> _EXERCISE REQUIREMENTS_
Only the records, repeated exactly, should make up the response.

Top of EXERCISE INPUT

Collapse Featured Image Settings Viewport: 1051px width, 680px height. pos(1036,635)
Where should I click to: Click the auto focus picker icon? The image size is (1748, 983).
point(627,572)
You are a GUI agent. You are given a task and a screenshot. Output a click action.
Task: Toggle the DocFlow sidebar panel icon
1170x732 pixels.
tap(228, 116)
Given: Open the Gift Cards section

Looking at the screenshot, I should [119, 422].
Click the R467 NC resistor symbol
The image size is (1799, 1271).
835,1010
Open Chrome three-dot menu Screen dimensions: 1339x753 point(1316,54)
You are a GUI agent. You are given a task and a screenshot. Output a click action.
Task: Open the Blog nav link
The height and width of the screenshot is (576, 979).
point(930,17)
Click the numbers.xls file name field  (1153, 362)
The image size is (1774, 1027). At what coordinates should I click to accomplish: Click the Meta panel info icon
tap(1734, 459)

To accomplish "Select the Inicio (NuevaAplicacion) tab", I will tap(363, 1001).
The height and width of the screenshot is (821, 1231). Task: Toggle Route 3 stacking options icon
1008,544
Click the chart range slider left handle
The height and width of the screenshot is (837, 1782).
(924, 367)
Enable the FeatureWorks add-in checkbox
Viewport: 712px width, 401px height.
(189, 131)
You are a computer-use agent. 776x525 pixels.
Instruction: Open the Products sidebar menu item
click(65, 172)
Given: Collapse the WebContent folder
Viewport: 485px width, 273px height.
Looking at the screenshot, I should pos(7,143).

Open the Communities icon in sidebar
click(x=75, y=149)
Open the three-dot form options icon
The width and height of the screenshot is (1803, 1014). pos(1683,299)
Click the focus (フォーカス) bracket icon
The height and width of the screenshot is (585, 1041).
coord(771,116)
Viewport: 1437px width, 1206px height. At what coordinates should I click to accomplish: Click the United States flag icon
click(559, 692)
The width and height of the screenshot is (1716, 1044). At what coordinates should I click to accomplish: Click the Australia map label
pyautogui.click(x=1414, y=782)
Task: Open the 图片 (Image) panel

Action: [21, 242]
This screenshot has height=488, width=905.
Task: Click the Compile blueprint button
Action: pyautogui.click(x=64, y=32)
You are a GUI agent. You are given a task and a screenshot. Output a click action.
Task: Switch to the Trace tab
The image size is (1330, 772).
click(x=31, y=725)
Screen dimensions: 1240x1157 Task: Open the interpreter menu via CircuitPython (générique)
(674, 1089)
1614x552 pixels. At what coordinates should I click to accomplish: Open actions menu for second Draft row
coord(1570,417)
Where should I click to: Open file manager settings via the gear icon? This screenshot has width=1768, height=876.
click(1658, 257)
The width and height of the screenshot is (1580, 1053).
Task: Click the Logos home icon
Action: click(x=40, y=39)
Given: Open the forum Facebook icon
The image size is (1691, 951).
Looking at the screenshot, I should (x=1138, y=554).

Bottom of EXERCISE INPUT

> _FINISHED EXERCISE_
Collapse Featured Image Settings Viewport: 1051px width, 680px height. pos(1036,635)
Where should I click to: Click the auto focus picker icon? The image size is (1748, 983).
point(627,572)
You are a GUI agent. You are given a task and a screenshot. Output a click action.
Task: Toggle the DocFlow sidebar panel icon
1170x732 pixels.
tap(228, 116)
Given: Open the Gift Cards section

Looking at the screenshot, I should [119, 422].
Click the R467 NC resistor symbol
The image size is (1799, 1271).
835,1010
Open Chrome three-dot menu Screen dimensions: 1339x753 point(1316,54)
You are a GUI agent. You are given a task and a screenshot. Output a click action.
Task: Open the Blog nav link
The height and width of the screenshot is (576, 979).
point(930,17)
Click the numbers.xls file name field  (1153, 362)
The image size is (1774, 1027). At what coordinates should I click to accomplish: Click the Meta panel info icon
tap(1734, 459)

To accomplish "Select the Inicio (NuevaAplicacion) tab", I will tap(363, 1001).
The height and width of the screenshot is (821, 1231). Task: Toggle Route 3 stacking options icon
1008,544
Click the chart range slider left handle
The height and width of the screenshot is (837, 1782).
(924, 367)
Enable the FeatureWorks add-in checkbox
Viewport: 712px width, 401px height.
(189, 131)
You are a computer-use agent. 776x525 pixels.
Instruction: Open the Products sidebar menu item
click(65, 172)
Given: Collapse the WebContent folder
Viewport: 485px width, 273px height.
Looking at the screenshot, I should pos(7,143).

Open the Communities icon in sidebar
click(x=75, y=149)
Open the three-dot form options icon
The width and height of the screenshot is (1803, 1014). pos(1683,299)
Click the focus (フォーカス) bracket icon
The height and width of the screenshot is (585, 1041).
coord(771,116)
Viewport: 1437px width, 1206px height. At what coordinates should I click to accomplish: Click the United States flag icon
click(559, 692)
The width and height of the screenshot is (1716, 1044). At what coordinates should I click to accomplish: Click the Australia map label
pyautogui.click(x=1414, y=782)
Task: Open the 图片 (Image) panel

Action: [21, 242]
This screenshot has height=488, width=905.
Task: Click the Compile blueprint button
Action: pyautogui.click(x=64, y=32)
You are a GUI agent. You are given a task and a screenshot. Output a click action.
Task: Switch to the Trace tab
The image size is (1330, 772).
click(x=31, y=725)
Screen dimensions: 1240x1157 Task: Open the interpreter menu via CircuitPython (générique)
(674, 1089)
1614x552 pixels. At what coordinates should I click to accomplish: Open actions menu for second Draft row
coord(1570,417)
Where should I click to: Open file manager settings via the gear icon? This screenshot has width=1768, height=876.
click(1658, 257)
The width and height of the screenshot is (1580, 1053).
Task: Click the Logos home icon
Action: click(x=40, y=39)
Given: Open the forum Facebook icon
The image size is (1691, 951).
Looking at the screenshot, I should (x=1138, y=554).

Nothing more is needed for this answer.